Record excerpts:
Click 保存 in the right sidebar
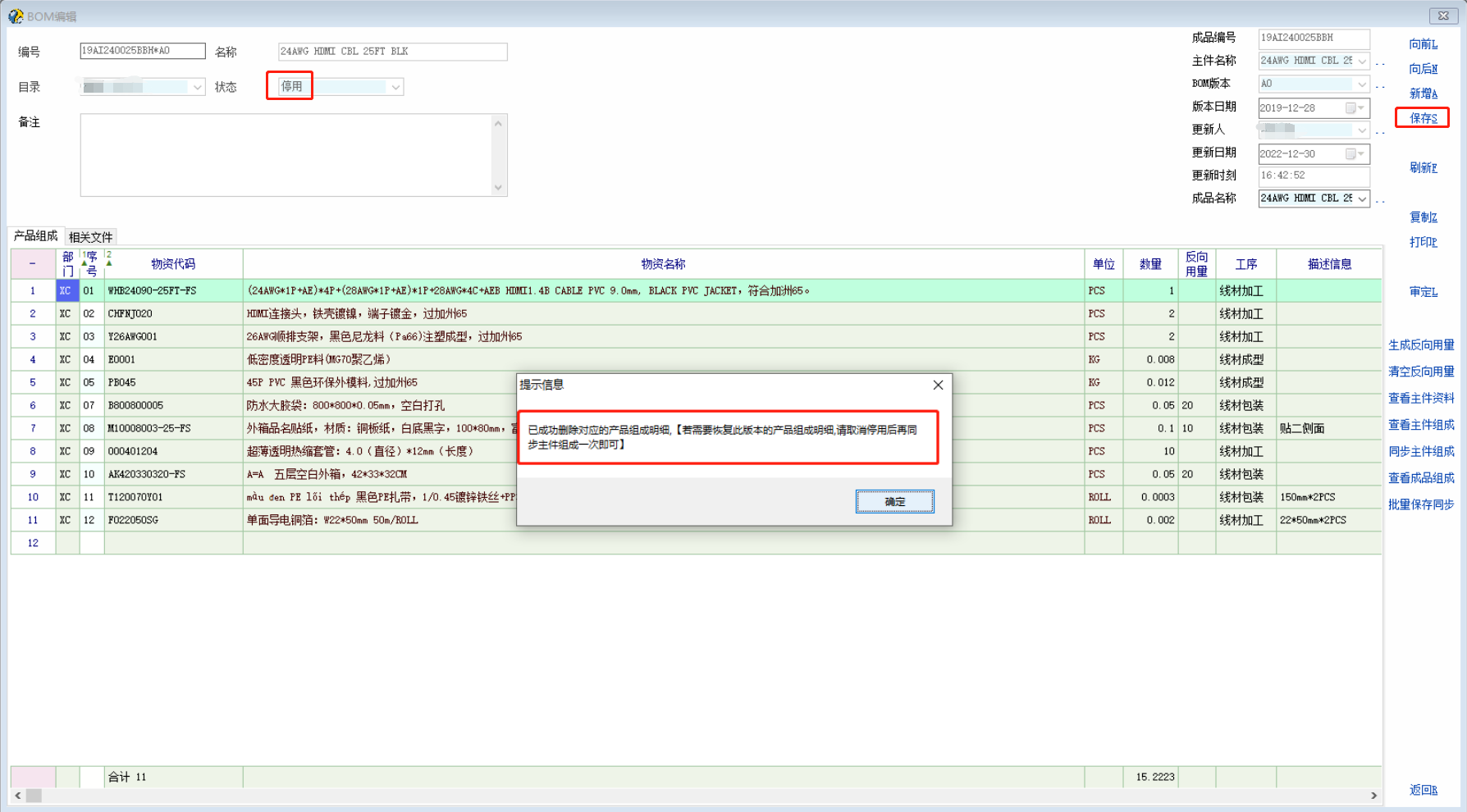 [1423, 118]
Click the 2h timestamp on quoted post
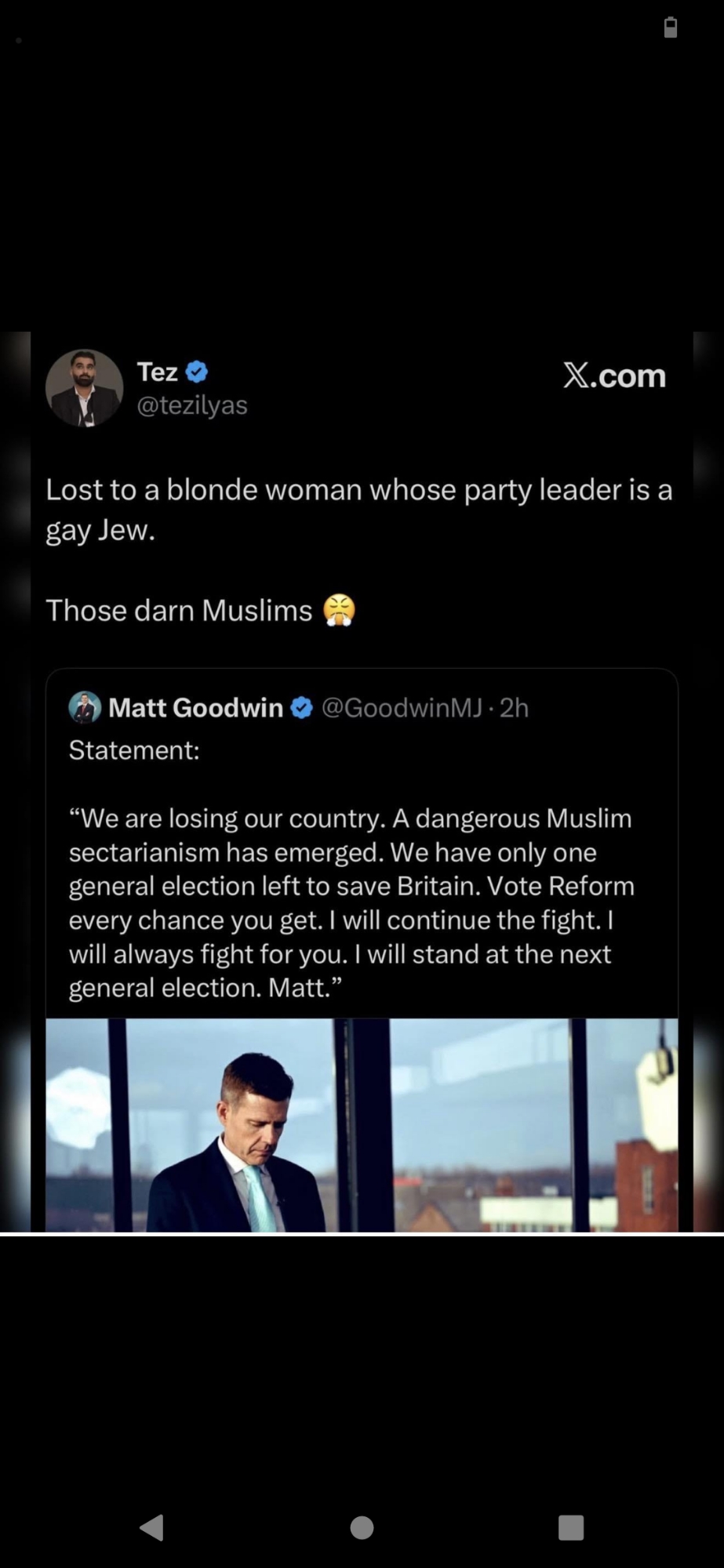The image size is (724, 1568). pos(515,708)
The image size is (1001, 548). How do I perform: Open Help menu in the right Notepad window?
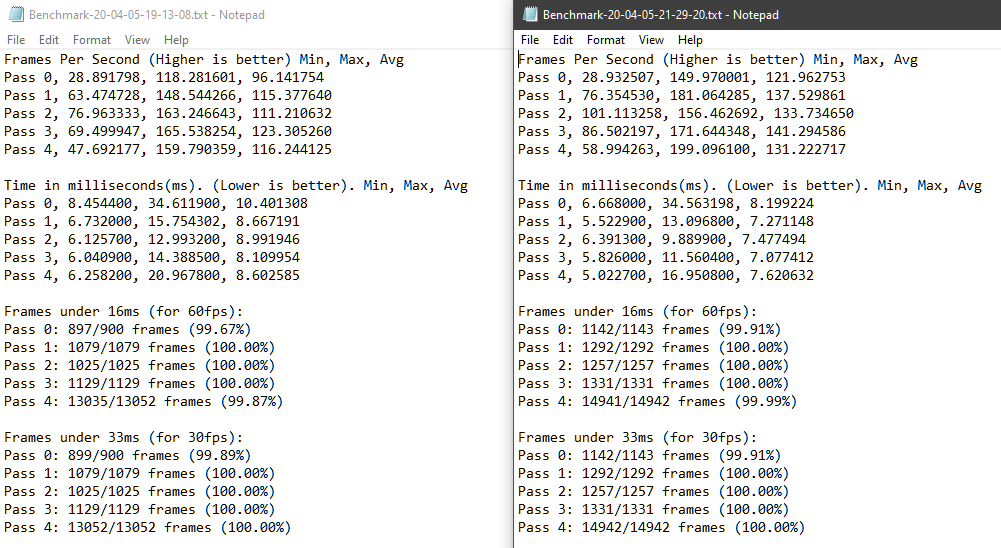(x=690, y=40)
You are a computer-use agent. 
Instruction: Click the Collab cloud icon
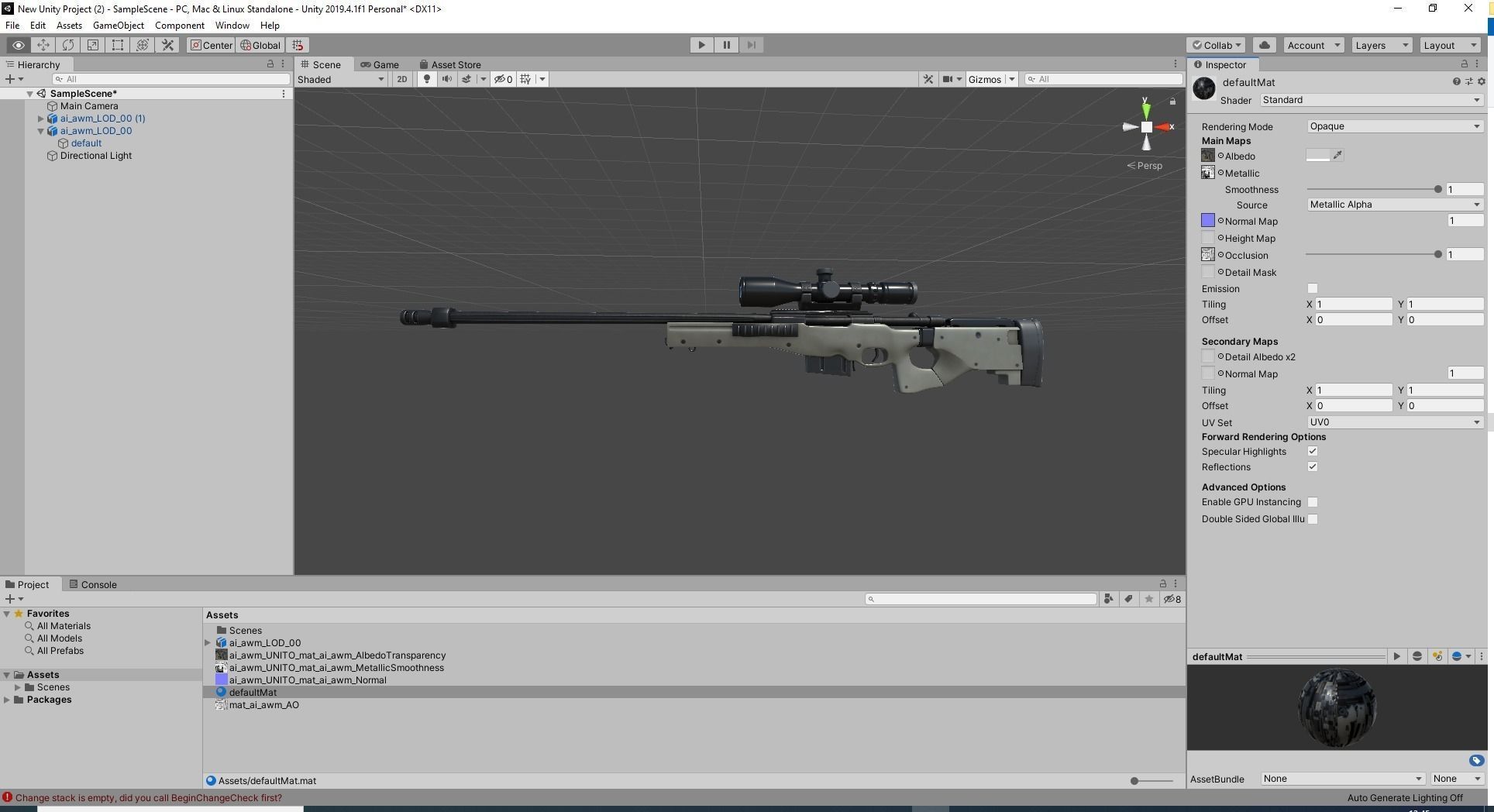tap(1264, 45)

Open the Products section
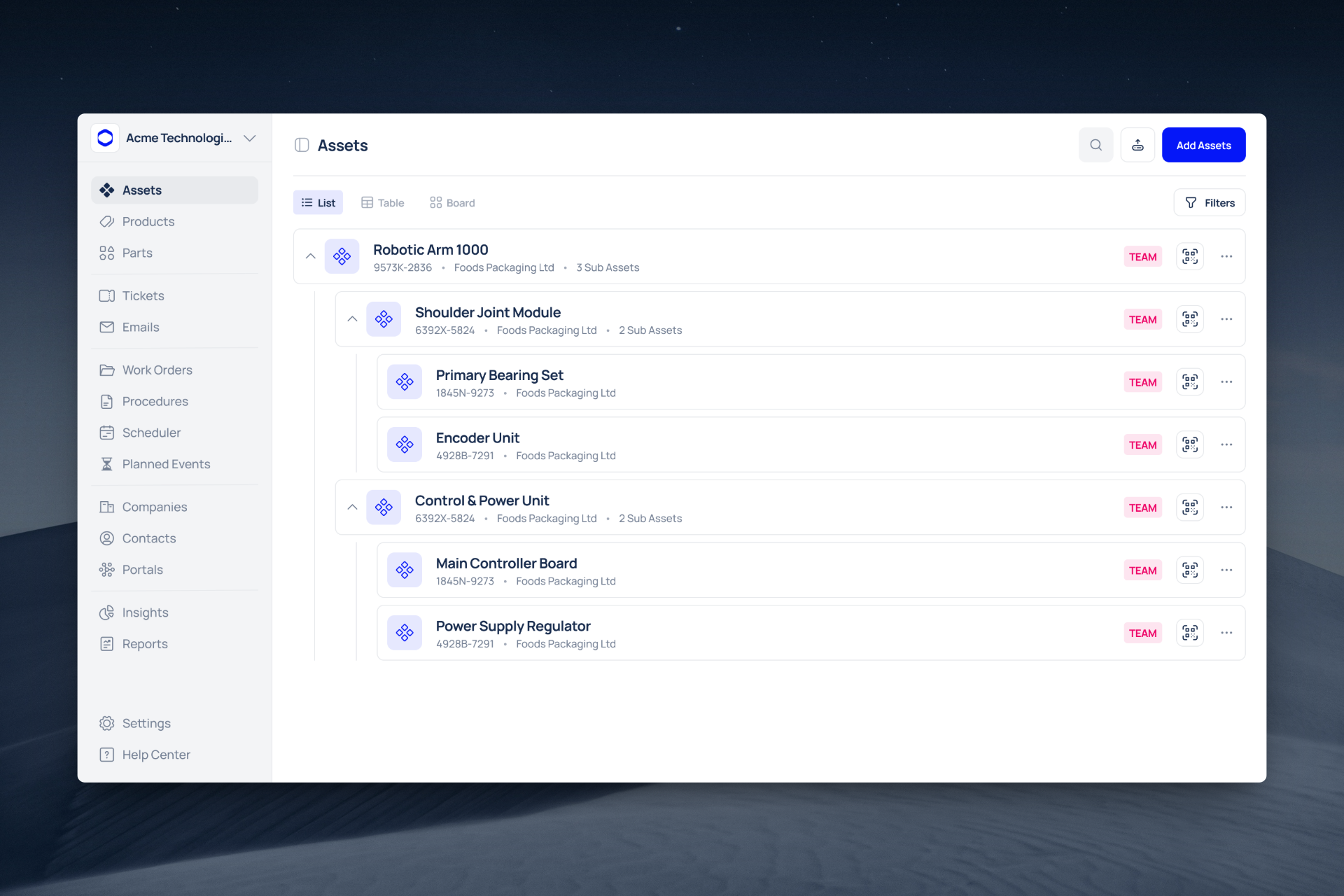148,221
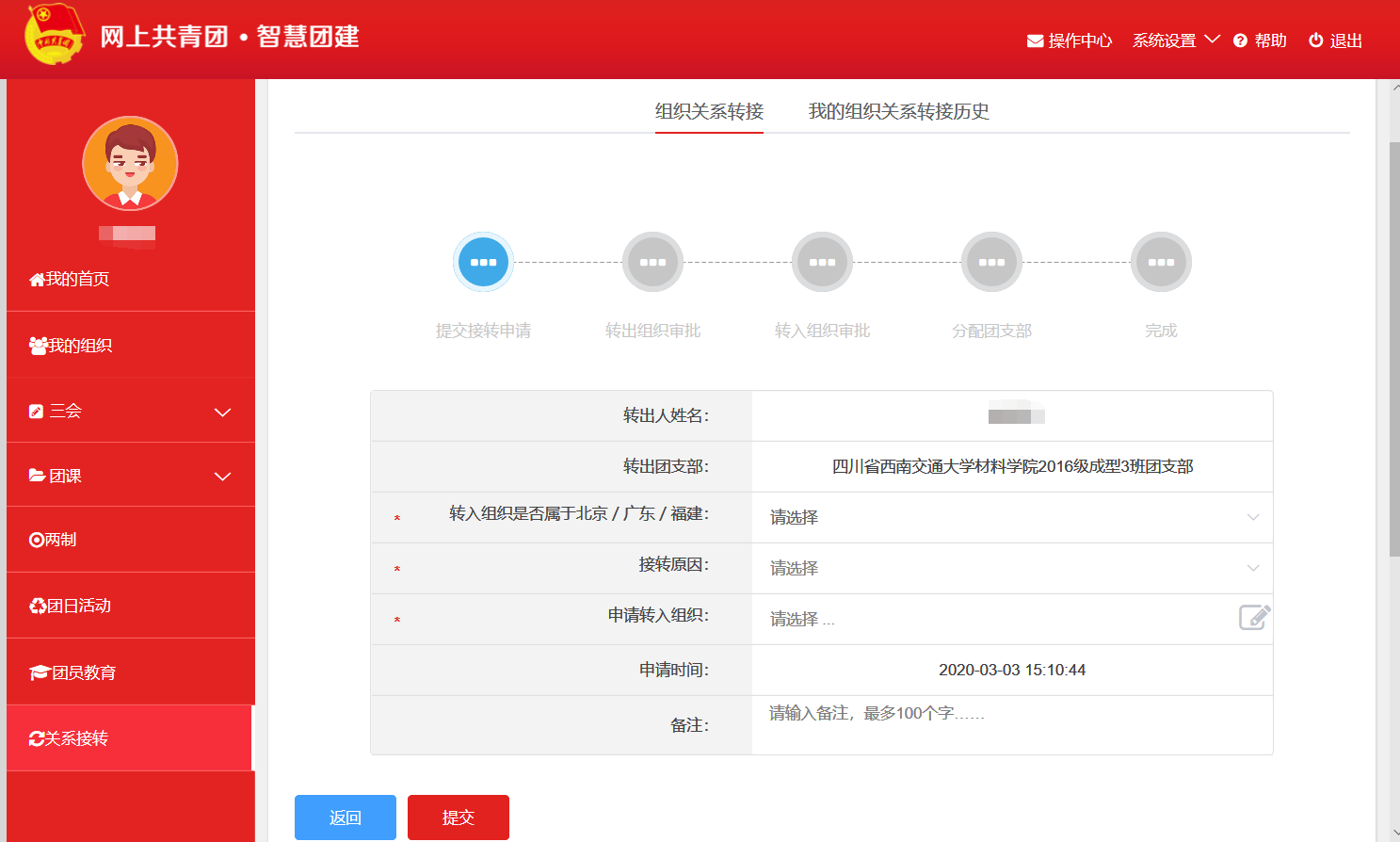Open 操作中心 with the envelope icon
Screen dimensions: 1400x842
click(1070, 40)
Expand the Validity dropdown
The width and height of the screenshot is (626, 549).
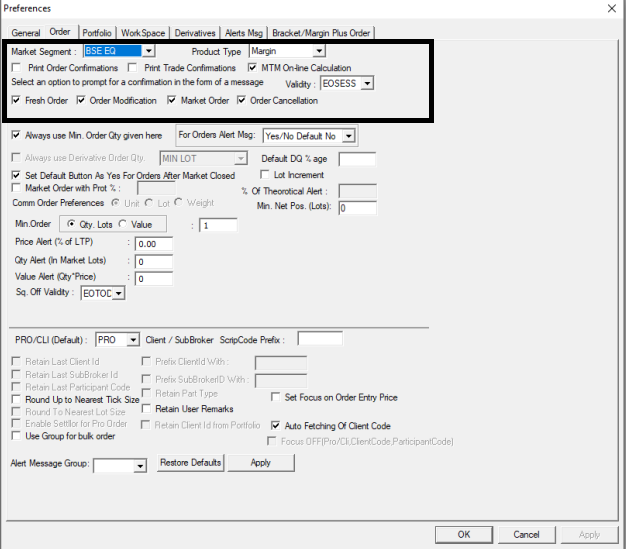coord(367,84)
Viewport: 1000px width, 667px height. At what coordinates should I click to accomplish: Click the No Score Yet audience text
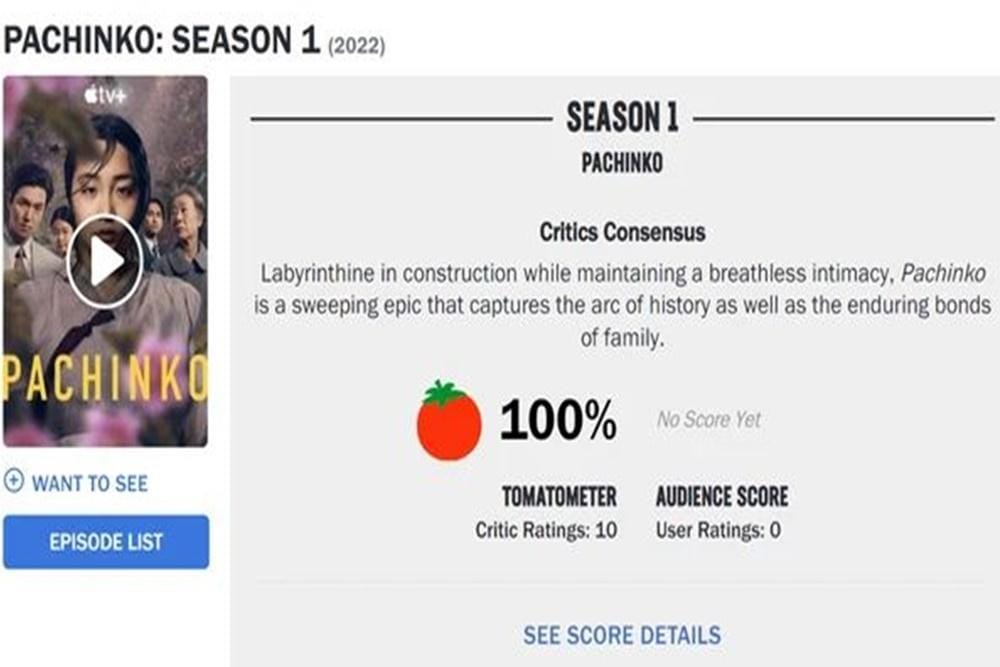[709, 420]
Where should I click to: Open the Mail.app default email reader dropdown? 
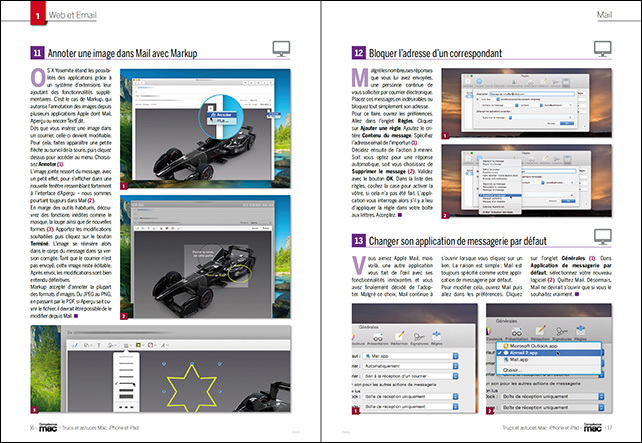point(412,355)
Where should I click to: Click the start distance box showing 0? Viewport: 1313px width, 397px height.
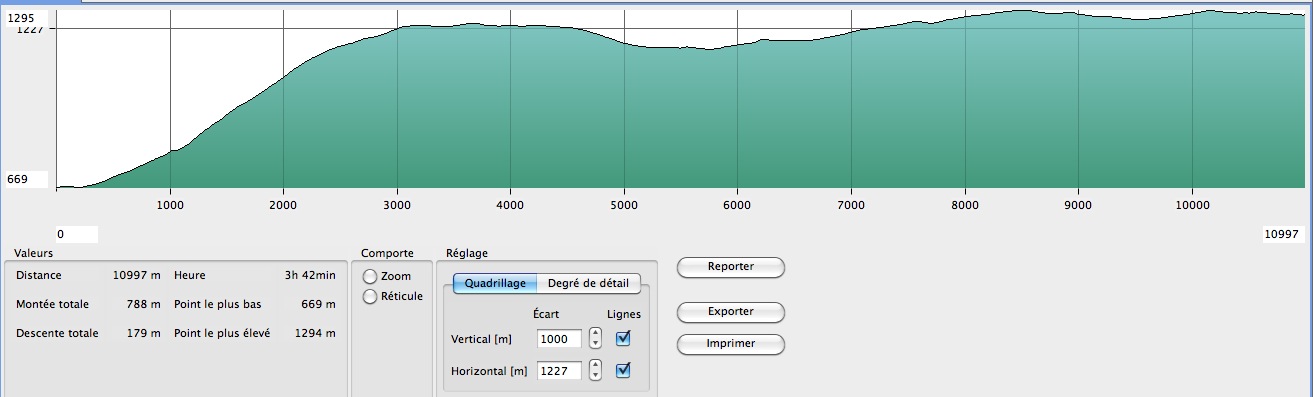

Brief: Write out every one of the lines above word for word, leaving out the pictures.

Answer below:
Click 保存 in the right sidebar
 [1423, 118]
Click the 2h timestamp on quoted post
The image size is (724, 1568). pos(515,708)
The image size is (1001, 548). How do I perform: Open Help menu in the right Notepad window?
(x=690, y=40)
You are a computer-use agent. 
Instruction: Click the Collab cloud icon
tap(1264, 45)

Open the Products section
148,221
Open 操作中心 with the envelope icon
Screen dimensions: 1400x842
click(1070, 40)
Expand the Validity dropdown
The width and height of the screenshot is (626, 549).
coord(367,84)
Viewport: 1000px width, 667px height. At what coordinates should I click to accomplish: Click the No Score Yet audience text
[709, 420]
Where should I click to: Open the Mail.app default email reader dropdown? 
point(412,355)
Where should I click to: Click the start distance box showing 0? Viewport: 1313px width, 397px height.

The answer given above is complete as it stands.